CONTES DU VIEUX CHIEN DE GARDE
Note d'auteur : Bon eh bien, puisque j'en suis à écrire des contes et à ouvrir de recueils, voici une série de petits textes que je pense écrire tout au long des ateliers d'écritures de cette année et de ma propre inspiration. On verra Javert à chaque chapitre, mais j'aimerai bien aborder assez souvent le personnage de Valjean, aussi. On verra bien comment je m'en sors !
Crédit couverture : mistyblueboxstuff sur tumblr.
Javert déraille
Qui suis-je ?
La question taraudait la conscience de Javert, sans vouloir lui laisser même un instant de repos. Le doute, qui se frayait un chemin jusqu'aux couches les plus enfouies, les plus dures et asséchées de son être, le rognait sans répit. Il avait été inspecteur et espion au service de la police. Il avait été l'admirable bras armé de la loi, et avait terriblement bien joué ce rôle.
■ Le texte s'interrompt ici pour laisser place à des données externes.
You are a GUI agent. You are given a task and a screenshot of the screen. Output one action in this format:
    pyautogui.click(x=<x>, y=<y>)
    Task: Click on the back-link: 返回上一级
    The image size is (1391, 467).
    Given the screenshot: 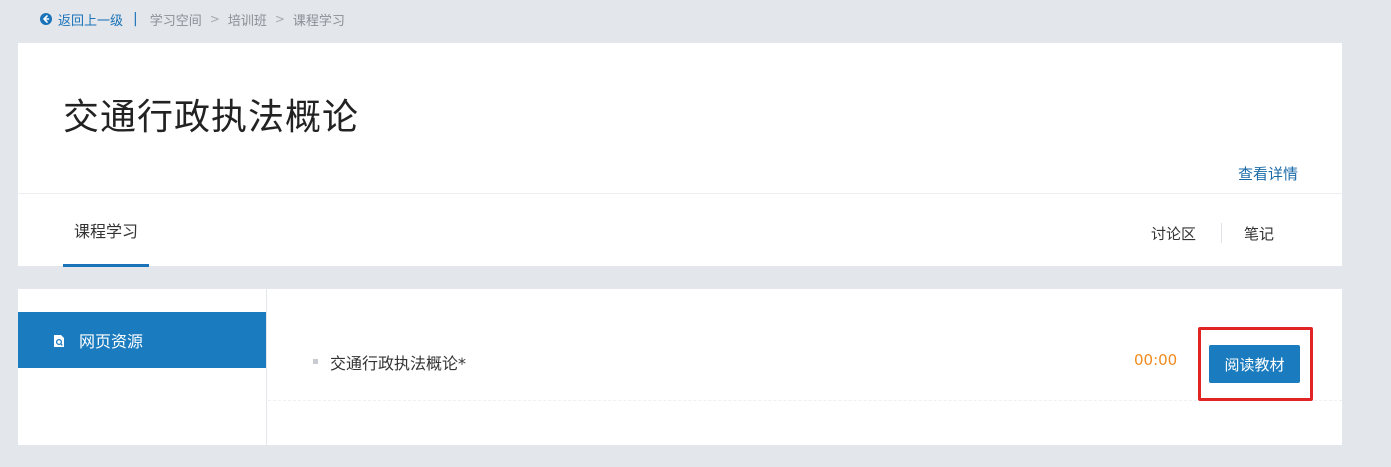 What is the action you would take?
    pyautogui.click(x=82, y=20)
Il avait été officier dans une petite ville prospère du bord de mer, où il avait même trouvé le moyen de suivre son devoir et son instinct pour s'élever contre le maire douteux. Il avait été garde, au bagne de Toulon. Le fin limier qu'on envoyait pour traquer les évadés et mater les prisonniers.
Il avait été la force inaltérable de la loi.
Et maintenant, il se désagrégeait comme un être de poussière sous la force du doute.
Il avait reçu l'aide inespérée de Valjean alors que sa fin avait été inévitable, et la lumière avait rayonné pendant quelques instants perdus entre ces barricades. Mais la vérité, dévoilée à son regard l'espace d'un instant, n'avait servie qu'à plonger son monde dans un tourbillon de doute. À détruire Javert. Combien de ces forçats qu'il avait surveillé et corrigés sans même pouvoir connaître autre chose que leur matricule avaient été rendus davantage criminels par le bagne que par la nécessité de leur existence d'homme libre avant cela ? Combien de miséreux avaient souffert de l'absence du maire, Monsieur Madeleine, et bienfaiteur de Montreuil-sur-Mer ? Et Javert revoyait la mort de cette femme, Fantine, qu'il avait assassiné de ses propres mots, aussi certainement que s'il avait utilisé un maudit surin. Combien de ces miséreux croisait-il dans les rues de Paris, avec la peur dans leur regard, et qui pourtant ne trahissaient là aucune mauvaise conscience, mais la simple terreur évoquée par une loi injuste, et incarnée en lui ?
Par une loi paradoxe qui demandait la dénonciation d'un homme bon.
Par ce paradoxe qui n'avait rien de la justice.
Par cette iniquité qui réclamait la mort de Jean Valjean.
Fin.
Nombre de mots : 350
Ce texte est une participation aux défis de la Gazette des bonbons aux citrons :
- Thème [790] Qui suis-je ? pour le Challenge « Si tu l'oses ».
- Thème [13] L'espace d'un instant pour un petit jeu.